OBJECTIVE: Copy the listing below line for line, with no changes.
— Start INPUT MATERIAL —
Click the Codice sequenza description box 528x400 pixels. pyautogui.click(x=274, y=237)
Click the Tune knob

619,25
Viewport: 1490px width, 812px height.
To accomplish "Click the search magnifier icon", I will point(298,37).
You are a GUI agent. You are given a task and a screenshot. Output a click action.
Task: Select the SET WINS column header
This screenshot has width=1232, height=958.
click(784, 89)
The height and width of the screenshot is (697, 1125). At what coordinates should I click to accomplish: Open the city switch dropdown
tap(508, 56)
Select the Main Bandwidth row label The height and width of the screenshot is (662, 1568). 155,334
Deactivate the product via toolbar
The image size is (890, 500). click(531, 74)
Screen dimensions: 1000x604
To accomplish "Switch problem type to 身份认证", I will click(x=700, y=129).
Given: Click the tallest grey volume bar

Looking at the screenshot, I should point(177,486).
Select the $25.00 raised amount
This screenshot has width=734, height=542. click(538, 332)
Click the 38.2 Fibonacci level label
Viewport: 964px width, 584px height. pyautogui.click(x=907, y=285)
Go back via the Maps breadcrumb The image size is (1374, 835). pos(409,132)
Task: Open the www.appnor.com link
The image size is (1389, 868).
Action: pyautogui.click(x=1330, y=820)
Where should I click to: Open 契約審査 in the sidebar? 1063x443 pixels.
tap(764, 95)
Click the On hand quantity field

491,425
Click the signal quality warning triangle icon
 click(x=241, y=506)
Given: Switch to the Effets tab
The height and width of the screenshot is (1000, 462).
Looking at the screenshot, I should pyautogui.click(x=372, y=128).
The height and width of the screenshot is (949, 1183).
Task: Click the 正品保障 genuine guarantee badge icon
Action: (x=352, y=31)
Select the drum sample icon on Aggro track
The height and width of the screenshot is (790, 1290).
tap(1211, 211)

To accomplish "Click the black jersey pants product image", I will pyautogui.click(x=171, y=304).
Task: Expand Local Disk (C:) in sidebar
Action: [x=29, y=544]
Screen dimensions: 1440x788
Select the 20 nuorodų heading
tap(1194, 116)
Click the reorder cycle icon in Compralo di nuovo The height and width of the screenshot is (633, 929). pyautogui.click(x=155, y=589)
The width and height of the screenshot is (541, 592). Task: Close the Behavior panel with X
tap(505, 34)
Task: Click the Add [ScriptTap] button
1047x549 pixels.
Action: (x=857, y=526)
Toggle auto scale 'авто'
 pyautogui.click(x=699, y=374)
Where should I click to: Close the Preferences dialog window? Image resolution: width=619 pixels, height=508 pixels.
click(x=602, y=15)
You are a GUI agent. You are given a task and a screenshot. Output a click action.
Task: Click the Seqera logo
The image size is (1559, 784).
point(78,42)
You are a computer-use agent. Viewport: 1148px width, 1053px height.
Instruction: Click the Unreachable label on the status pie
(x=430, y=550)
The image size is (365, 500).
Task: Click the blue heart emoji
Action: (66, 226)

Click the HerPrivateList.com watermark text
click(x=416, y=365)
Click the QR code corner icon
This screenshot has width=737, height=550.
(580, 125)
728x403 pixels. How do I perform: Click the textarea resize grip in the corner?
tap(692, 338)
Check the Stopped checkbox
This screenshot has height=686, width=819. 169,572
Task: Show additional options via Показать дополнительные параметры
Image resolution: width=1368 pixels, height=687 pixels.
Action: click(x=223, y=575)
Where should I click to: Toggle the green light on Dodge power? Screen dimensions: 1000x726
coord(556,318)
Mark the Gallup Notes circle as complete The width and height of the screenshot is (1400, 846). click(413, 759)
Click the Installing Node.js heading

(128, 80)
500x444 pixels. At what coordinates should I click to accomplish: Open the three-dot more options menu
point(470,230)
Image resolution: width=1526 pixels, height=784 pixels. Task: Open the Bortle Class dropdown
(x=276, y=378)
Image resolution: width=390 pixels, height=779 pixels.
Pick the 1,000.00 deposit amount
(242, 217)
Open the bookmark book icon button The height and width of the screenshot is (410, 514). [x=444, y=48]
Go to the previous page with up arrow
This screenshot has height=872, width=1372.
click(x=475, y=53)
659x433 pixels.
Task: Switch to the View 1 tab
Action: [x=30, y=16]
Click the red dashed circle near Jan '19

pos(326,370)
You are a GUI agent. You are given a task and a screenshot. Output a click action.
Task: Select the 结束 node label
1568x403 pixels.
— End INPUT MATERIAL —
WORKED ANSWER:
Click the Codice sequenza description box 528x400 pixels. pyautogui.click(x=274, y=237)
Click the Tune knob

619,25
Viewport: 1490px width, 812px height.
To accomplish "Click the search magnifier icon", I will point(298,37).
You are a GUI agent. You are given a task and a screenshot. Output a click action.
Task: Select the SET WINS column header
This screenshot has width=1232, height=958.
click(784, 89)
The height and width of the screenshot is (697, 1125). At what coordinates should I click to accomplish: Open the city switch dropdown
tap(508, 56)
Select the Main Bandwidth row label The height and width of the screenshot is (662, 1568). 155,334
Deactivate the product via toolbar
The image size is (890, 500). click(531, 74)
Screen dimensions: 1000x604
To accomplish "Switch problem type to 身份认证", I will click(x=700, y=129).
Given: Click the tallest grey volume bar

Looking at the screenshot, I should point(177,486).
Select the $25.00 raised amount
This screenshot has width=734, height=542. click(538, 332)
Click the 38.2 Fibonacci level label
Viewport: 964px width, 584px height. pyautogui.click(x=907, y=285)
Go back via the Maps breadcrumb The image size is (1374, 835). pos(409,132)
Task: Open the www.appnor.com link
The image size is (1389, 868).
Action: pyautogui.click(x=1330, y=820)
Where should I click to: Open 契約審査 in the sidebar? 1063x443 pixels.
tap(764, 95)
Click the On hand quantity field

491,425
Click the signal quality warning triangle icon
 click(x=241, y=506)
Given: Switch to the Effets tab
The height and width of the screenshot is (1000, 462).
Looking at the screenshot, I should pyautogui.click(x=372, y=128).
The height and width of the screenshot is (949, 1183).
Task: Click the 正品保障 genuine guarantee badge icon
Action: (x=352, y=31)
Select the drum sample icon on Aggro track
The height and width of the screenshot is (790, 1290).
tap(1211, 211)

To accomplish "Click the black jersey pants product image", I will pyautogui.click(x=171, y=304).
Task: Expand Local Disk (C:) in sidebar
Action: [x=29, y=544]
Screen dimensions: 1440x788
Select the 20 nuorodų heading
tap(1194, 116)
Click the reorder cycle icon in Compralo di nuovo The height and width of the screenshot is (633, 929). pyautogui.click(x=155, y=589)
The width and height of the screenshot is (541, 592). Task: Close the Behavior panel with X
tap(505, 34)
Task: Click the Add [ScriptTap] button
1047x549 pixels.
Action: (x=857, y=526)
Toggle auto scale 'авто'
 pyautogui.click(x=699, y=374)
Where should I click to: Close the Preferences dialog window? Image resolution: width=619 pixels, height=508 pixels.
click(x=602, y=15)
You are a GUI agent. You are given a task and a screenshot. Output a click action.
Task: Click the Seqera logo
The image size is (1559, 784).
point(78,42)
You are a computer-use agent. Viewport: 1148px width, 1053px height.
Instruction: Click the Unreachable label on the status pie
(x=430, y=550)
The image size is (365, 500).
Task: Click the blue heart emoji
Action: (66, 226)

Click the HerPrivateList.com watermark text
click(x=416, y=365)
Click the QR code corner icon
This screenshot has width=737, height=550.
(580, 125)
728x403 pixels. How do I perform: Click the textarea resize grip in the corner?
tap(692, 338)
Check the Stopped checkbox
This screenshot has height=686, width=819. 169,572
Task: Show additional options via Показать дополнительные параметры
Image resolution: width=1368 pixels, height=687 pixels.
Action: click(x=223, y=575)
Where should I click to: Toggle the green light on Dodge power? Screen dimensions: 1000x726
coord(556,318)
Mark the Gallup Notes circle as complete The width and height of the screenshot is (1400, 846). click(413, 759)
Click the Installing Node.js heading

(128, 80)
500x444 pixels. At what coordinates should I click to accomplish: Open the three-dot more options menu
point(470,230)
Image resolution: width=1526 pixels, height=784 pixels. Task: Open the Bortle Class dropdown
(x=276, y=378)
Image resolution: width=390 pixels, height=779 pixels.
Pick the 1,000.00 deposit amount
(242, 217)
Open the bookmark book icon button The height and width of the screenshot is (410, 514). [x=444, y=48]
Go to the previous page with up arrow
This screenshot has height=872, width=1372.
click(x=475, y=53)
659x433 pixels.
Task: Switch to the View 1 tab
Action: [x=30, y=16]
Click the red dashed circle near Jan '19

pos(326,370)
You are a GUI agent. You are given a task and a screenshot. Output a click action.
Task: Select the 结束 node label
1568x403 pixels.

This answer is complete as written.